読んでいて、自分と川柳の関係性を思い、自身に内在する川柳性を思って、たちまち「内在する」という言葉のいい加減さに辟易することになったのだが、持ち前の厚かましさ、つまり現在時の意識の概略を思わせるエネルギーが樋口の文章に在るのだと思った。

さて私には、読者が2つ在って、一つは川柳人。いま書いている川柳人及び過去の川柳人。いま一つは世間の皆さんと他の短詩形文芸の皆々さんが居られる。

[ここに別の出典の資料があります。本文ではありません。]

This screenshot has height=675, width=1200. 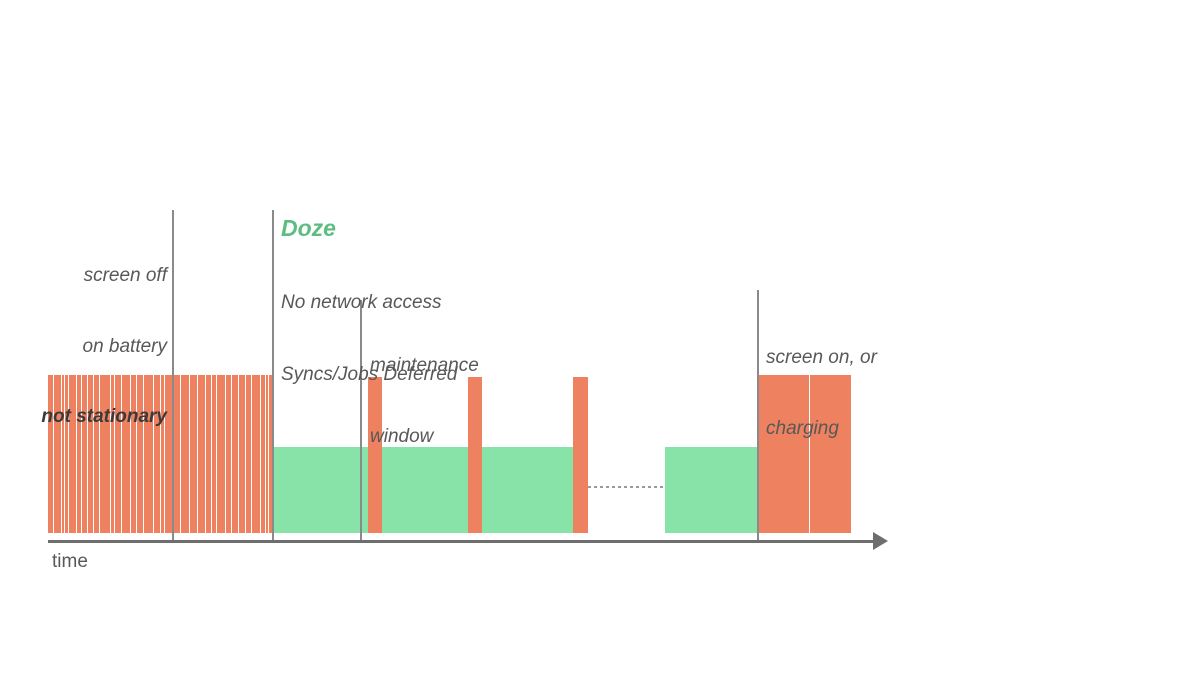 I want to click on time-axis-line, so click(x=460, y=542).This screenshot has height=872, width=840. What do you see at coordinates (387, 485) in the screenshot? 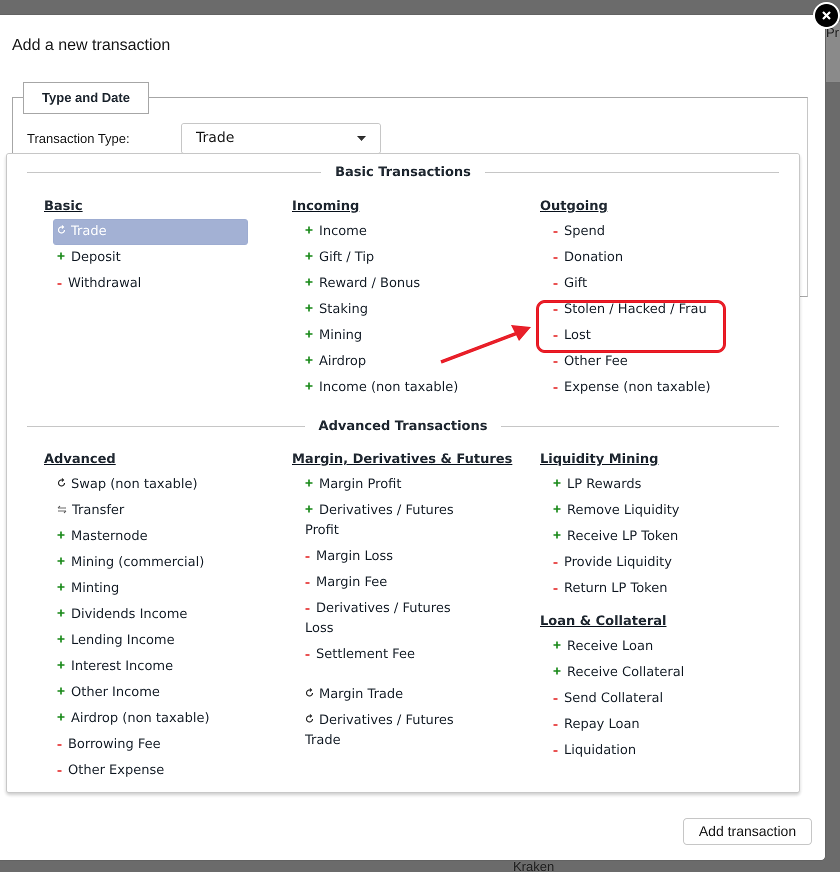
I see `transaction-type-option: Margin Profit` at bounding box center [387, 485]. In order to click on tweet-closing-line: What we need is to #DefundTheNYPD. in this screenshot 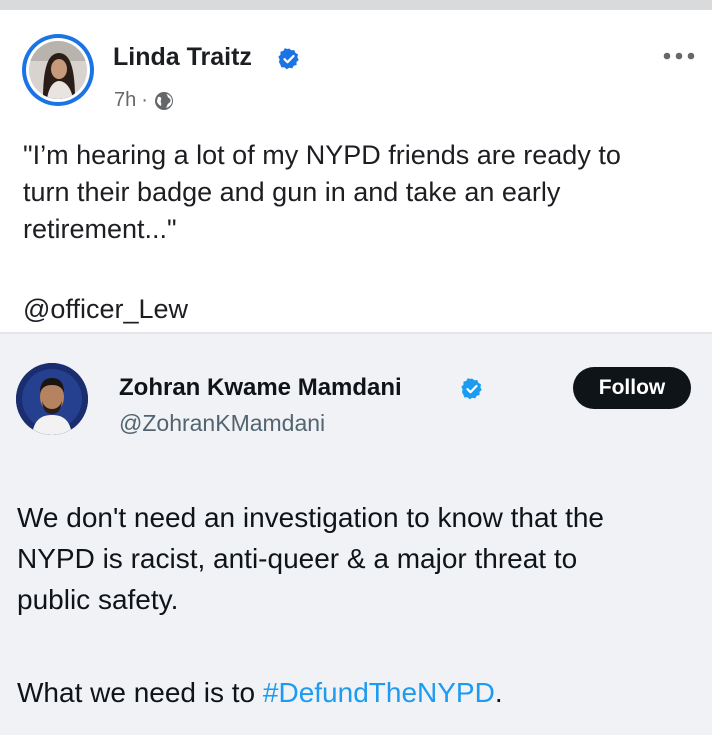, I will do `click(260, 692)`. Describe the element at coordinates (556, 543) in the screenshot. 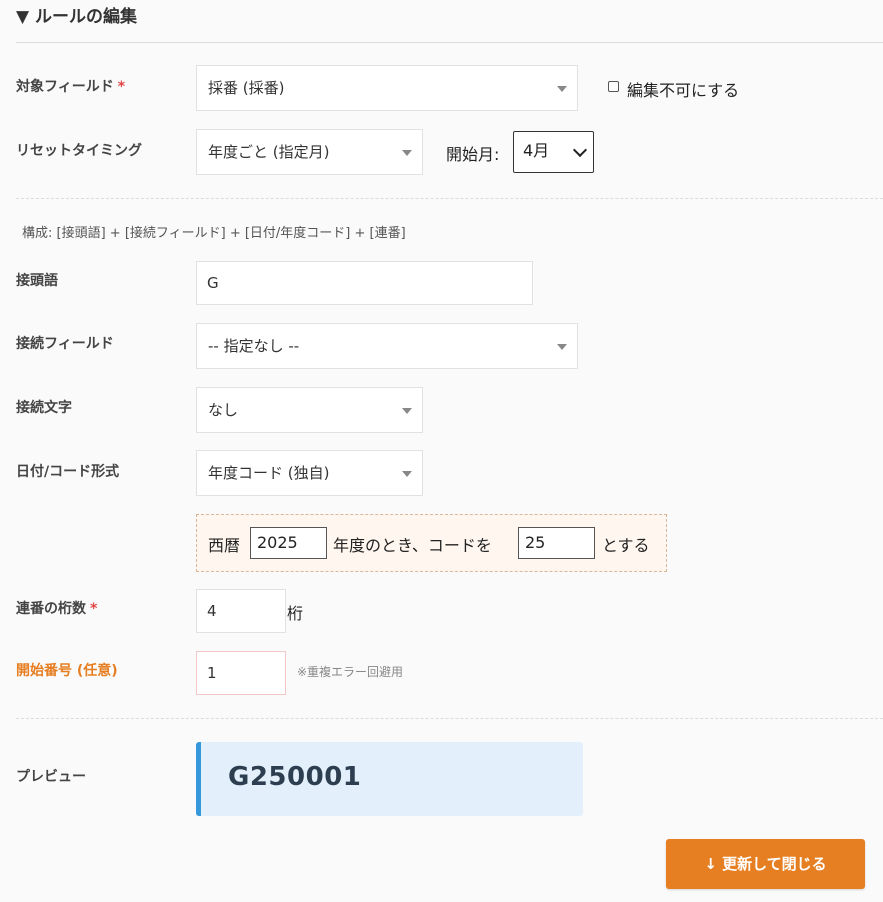

I see `fiscal-code-input: 25` at that location.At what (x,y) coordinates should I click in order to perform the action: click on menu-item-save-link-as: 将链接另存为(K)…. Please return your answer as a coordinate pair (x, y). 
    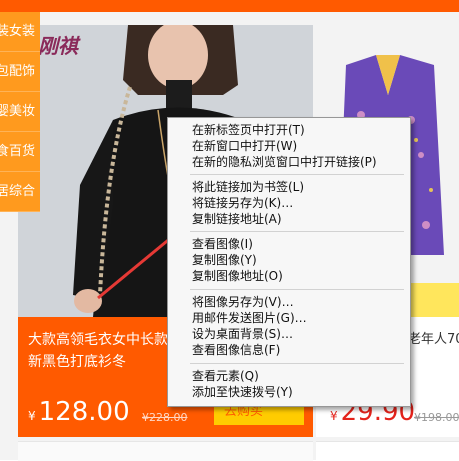
    Looking at the image, I should click on (242, 203).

川柳を書かせる意識に持ってゆく何かが横軸に在って、書き方(川柳性)が縦軸に在る。(縦と横という語はどちらでもいいのだが)交錯する処で一句に成る。
つまり川柳には書き方比べの様相が付着しているのだ。
そして書き方の新規が現れると、多くの場合、書き方の在庫となると共に川柳人のものと成る。
砕けて言えば、スクイズもフォークボールも野球人に在るように、川柳性という書き方が川柳に在って川柳人の関心を引く、いや引かれる。此の辺りのいわば川柳の内部事情がそのまま世間に差し出されるのだから、川柳は実は、かなり付き合いにくい存在なのだ。

樋口が「を書く」「で書く」「にする」と表題にしたところには、川柳人に通い合っている作句の事情が在って、創刊号で数多の読者に向ける姿勢が在るようで、しかし、「川柳は分からない」(斎藤斎藤)の語に、応えにくい文章を書いたものかな、ご苦労さんと思った次第。